_Stated goal A:_ Name every country mentioned in the text on democracy and the idea of Europe.

_Document:_
Democracy and the Idea of Europe

On Monday's Newsnight, Slavoj Zizek (in between the exasperated sneers of an uncomprehending Jeremy Paxman) pointed out that the crisis of European democracy (the EU's "democratic deficit", the Troika, the ignoral of referenda etc) is less a crisis of Europe and more a crisis of democracy. China may now be proving, in a way that Singapore and South Korea were too small to convincingly do, that capitalism does not need democracy. Liberal ideology has traditionally claimed that they are mutually supporting and best thrive in tandem.

The idea of Europe is fundamentally liberal, but this means that it is wedded more to the rule of law (the Rechtsstaat of Ordoliberal tradition) than it is to democracy. The rule of law boils down to the defence of property and is thus inescapably suspicious of the demands of the propertyless. As liberals prove when they actually secure power, they are ambivalent about democratic practice, seeking to create a "protected sphere" through constitutional institutions and supra-national commitments. Localism is trumped by the national interest, while the national interest is deemed to lack the legitimacy to challenge international capital. Liberals remain starry-eyed about the idea of Europe precisely because it appears to float above the messy reality of democracy.

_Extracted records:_

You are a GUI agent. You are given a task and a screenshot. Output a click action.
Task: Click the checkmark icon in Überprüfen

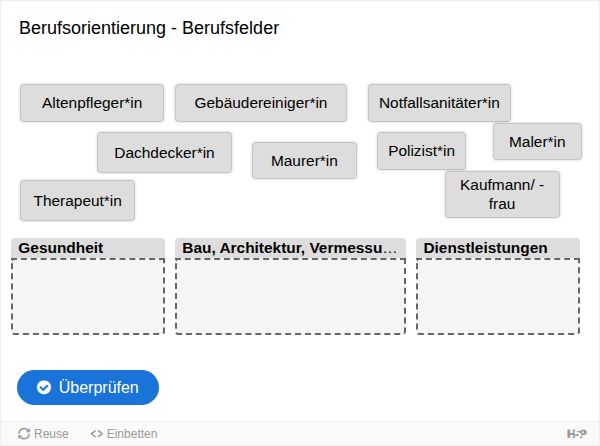tap(44, 387)
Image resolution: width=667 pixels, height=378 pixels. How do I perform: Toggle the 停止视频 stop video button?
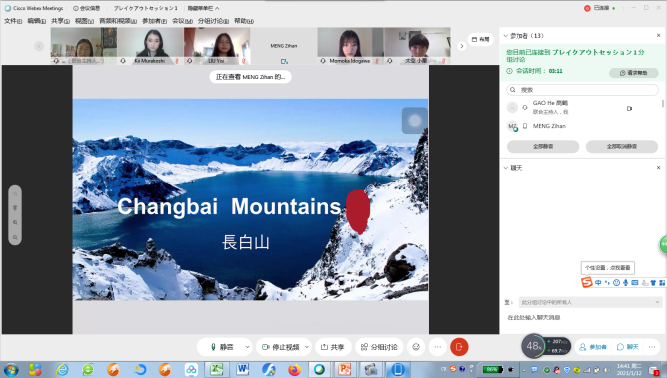[x=281, y=347]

_Stated goal B:_ Write out all the rows above word for word, leaving out the pictures.

_Final answer A:_ China, Singapore, South Korea

_Final answer B:_
You are a GUI agent. You are given a task and a screenshot. Output a click action.
Task: Click the checkmark icon in Überprüfen

tap(44, 387)
Image resolution: width=667 pixels, height=378 pixels. How do I perform: Toggle the 停止视频 stop video button?
[x=281, y=347]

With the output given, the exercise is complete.